The demand for a Fair New World concerns change, organisational management, people, equality and inequality. Last year, SOTA (State of the Arts) brought together hundreds of articles and perspectives on fair practices inside and outside the cultural sector in a Fair Arts Almanac. What came to the fore was the growing precariousness in which people live and work.

The lockdown intensified this and gave rise to SOS Relief (State of Solidarity Relief), an online platform where people with financial means are put in contact with people who are in dire financial need. Everything is done on the basis of trust. And it turns out that people are generous: there are more givers than people asking to receive money. The amounts needed, however, are greater than what people usually give: today 300 people await some 100,000 euros.

YouTube Art Space is an online exhibition platform, set up shortly after the start of the lockdown by multimedia artist Jivan van der Ende in order to keep in touch with peers, and to be able to continue to exchange work. While Jivan had a great need to keep working, for composer and voice artist Aurélie Nyirabikali Lierman the lockdown came at a time when she felt a need for peace and calm, but was never able to say ‘no’ to the many projects: her situation was so uncertain and her desire to continue to work artistically so great that she did not negotiate the conditions she deserved.

Since the crisis things have changed: peace has come, despite a full calendar. She used the newly available time among others to find digital tools to help her manage her budget, time and stress, thus helping her to better choose which projects to start and which not to accept.

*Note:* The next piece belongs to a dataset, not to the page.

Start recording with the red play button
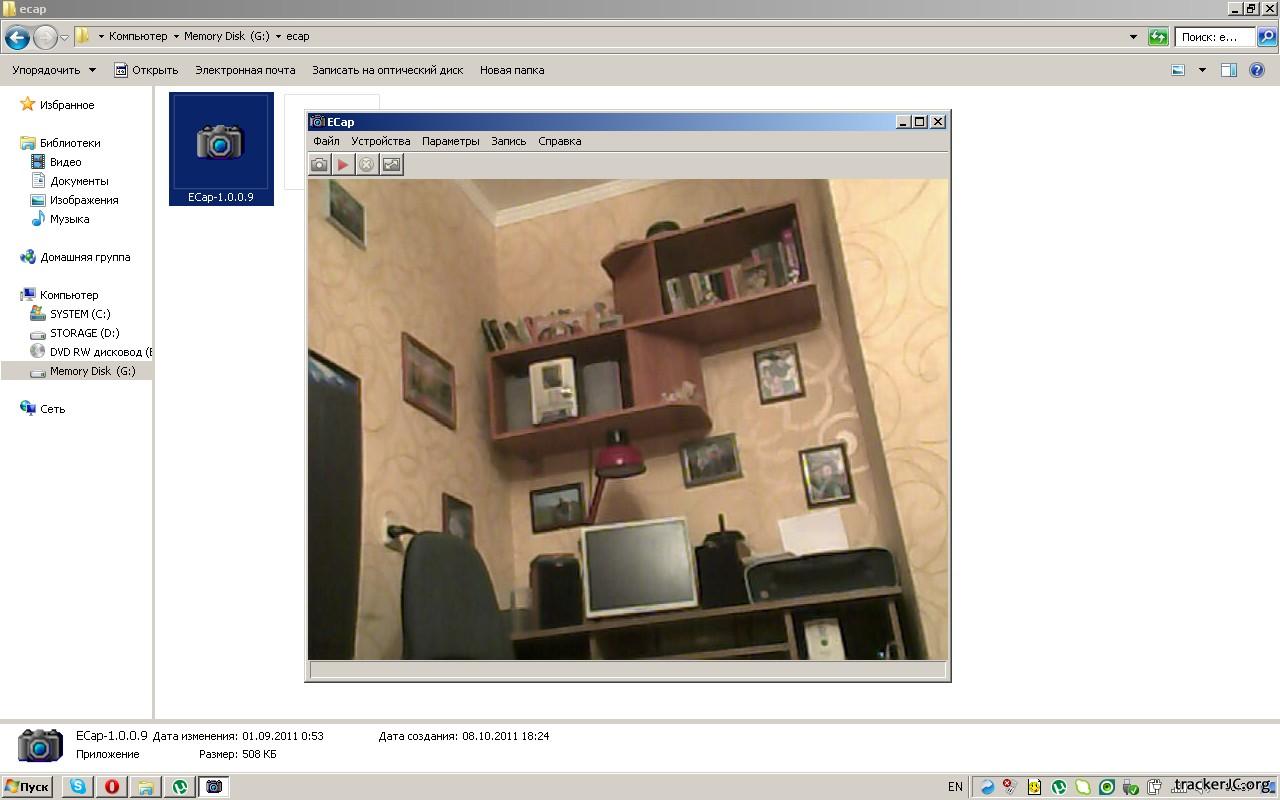The height and width of the screenshot is (800, 1280). [x=343, y=164]
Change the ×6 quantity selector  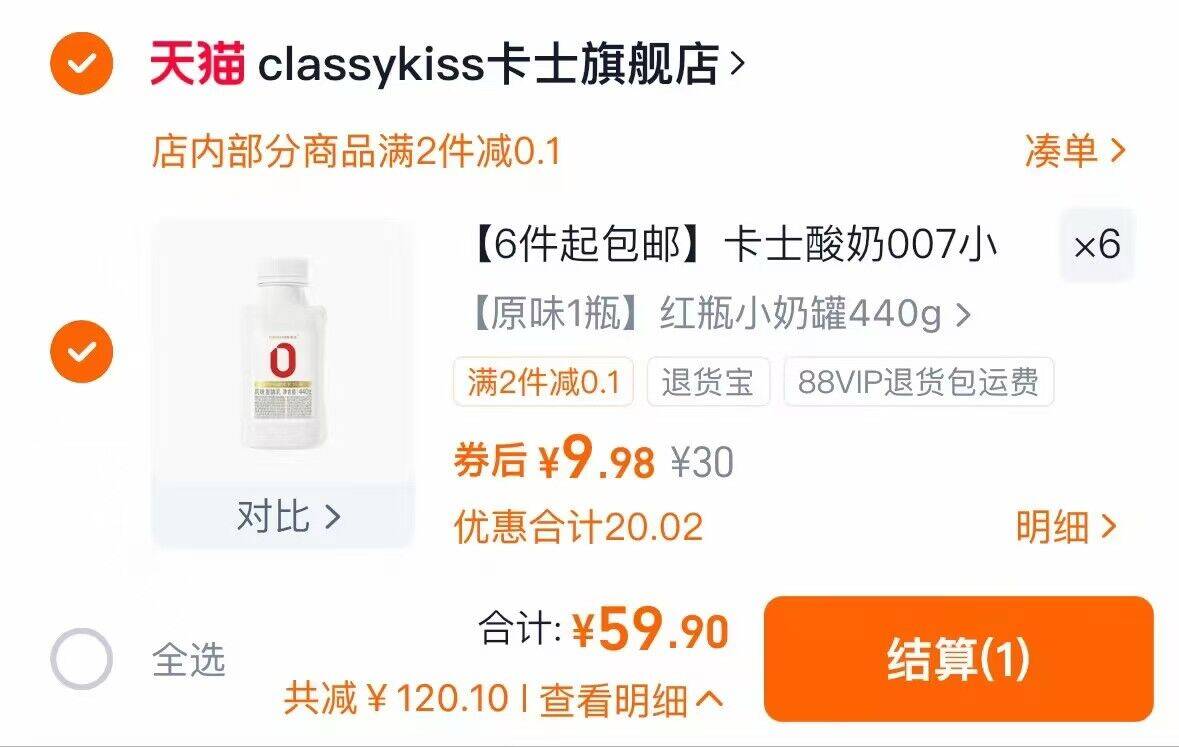click(x=1096, y=245)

Myriam Van Imschoot points out that we have neglected to develop a culture of caring for one another, and are now stubbornly trying to pretend that the crisis is “almost over”: we’re trying to get back to the way things were as soon as possible, with the same quality. We are “beating ourselves up with this”, while we could also seize the opportunity to pause and move in the direction of a Fair New World

We need to see the crisis as a vulnerable moment, to create an environment where people can try things and fail (…). No culture has been developed to say: this is a crisis and we are now going to use it to create space for failure based on a shared vulnerability. For me, the Fair New World begins by dealing with each other differently in this crisis.

And also – it turns out – by dealing differently with the notion of quality. The art public is not so concerned with our focus on professionalism and artistic quality – the success of one is the failure of the other – and according to artist Philippine Hoegen, the current selection mechanisms for funding also need to be critically examined:

The logic of expertise, a group that decides who deserves to receive a subsidy and who not, that whole way of thinking … to make progress, a Fair New World will need to change that.

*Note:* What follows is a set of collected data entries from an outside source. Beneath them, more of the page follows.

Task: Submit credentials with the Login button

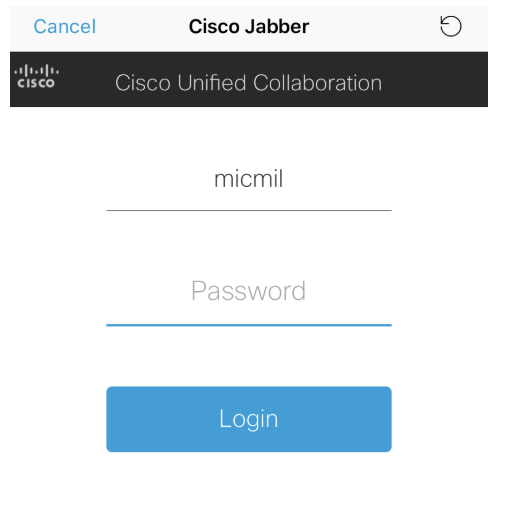Action: click(x=249, y=419)
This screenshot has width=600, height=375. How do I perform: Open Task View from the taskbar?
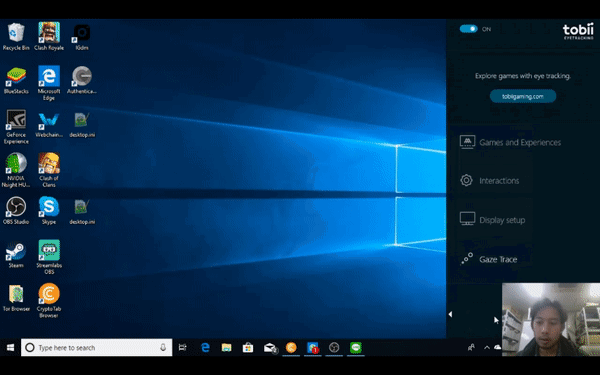(x=183, y=347)
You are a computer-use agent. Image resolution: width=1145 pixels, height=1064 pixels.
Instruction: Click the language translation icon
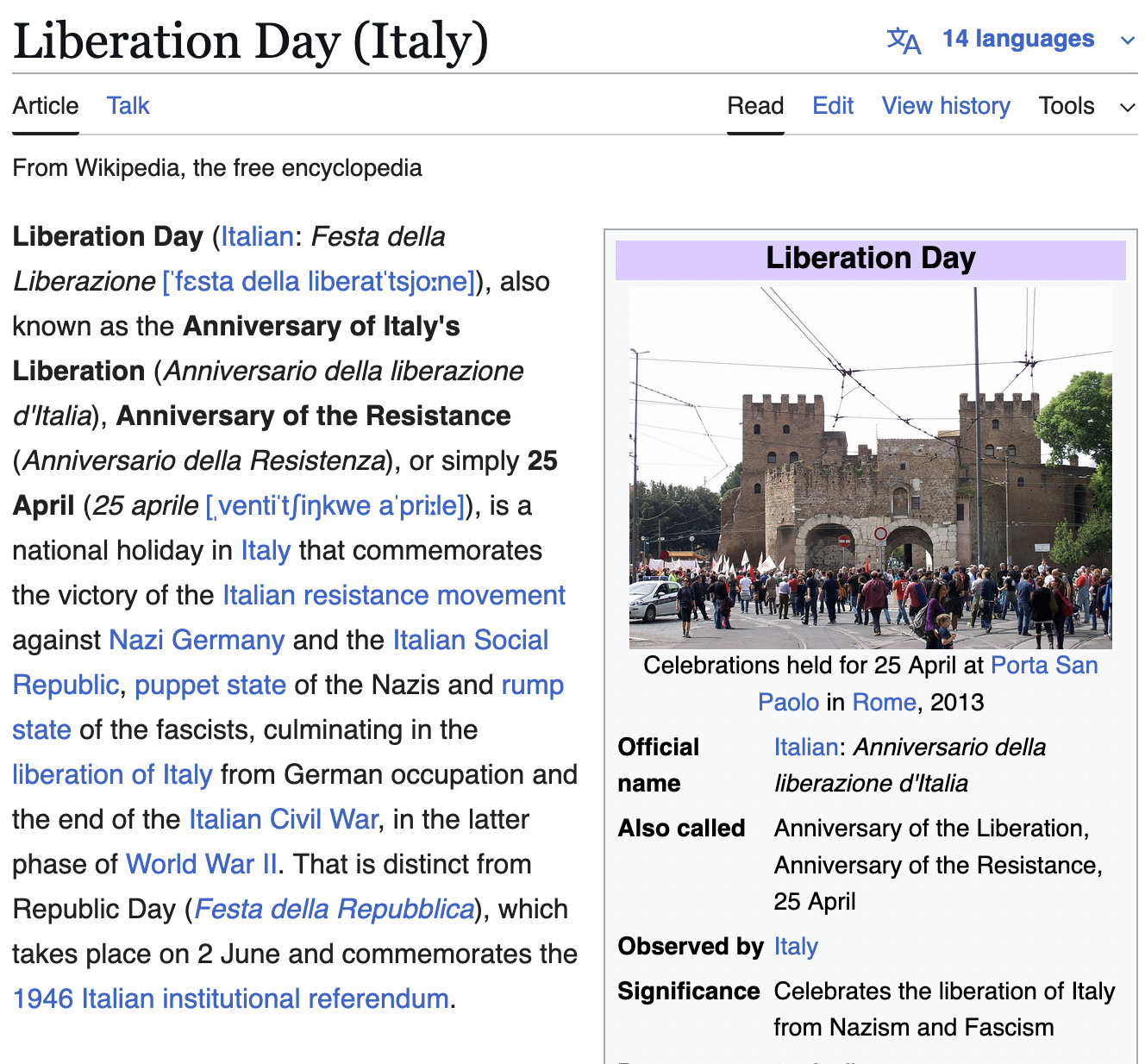(904, 40)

Theatre-maker and moderator Carolina Maciel de França points out that all speakers spoke in one way or another about the room to fail, and about (self) care. We also must be patient with ourselves because the transition to a Fair New World?! will be a long process. The fact that people have been pushing for this for so long, and that you yourself are part of a system that you want to change, doesn’t make things any easier, adds Philippine. There is tremendous pressure to get back to business.

Room for failure and for care, examining the notion of “quality”, enhancing trust and a culture of caring: these are a number of common threads that we remember.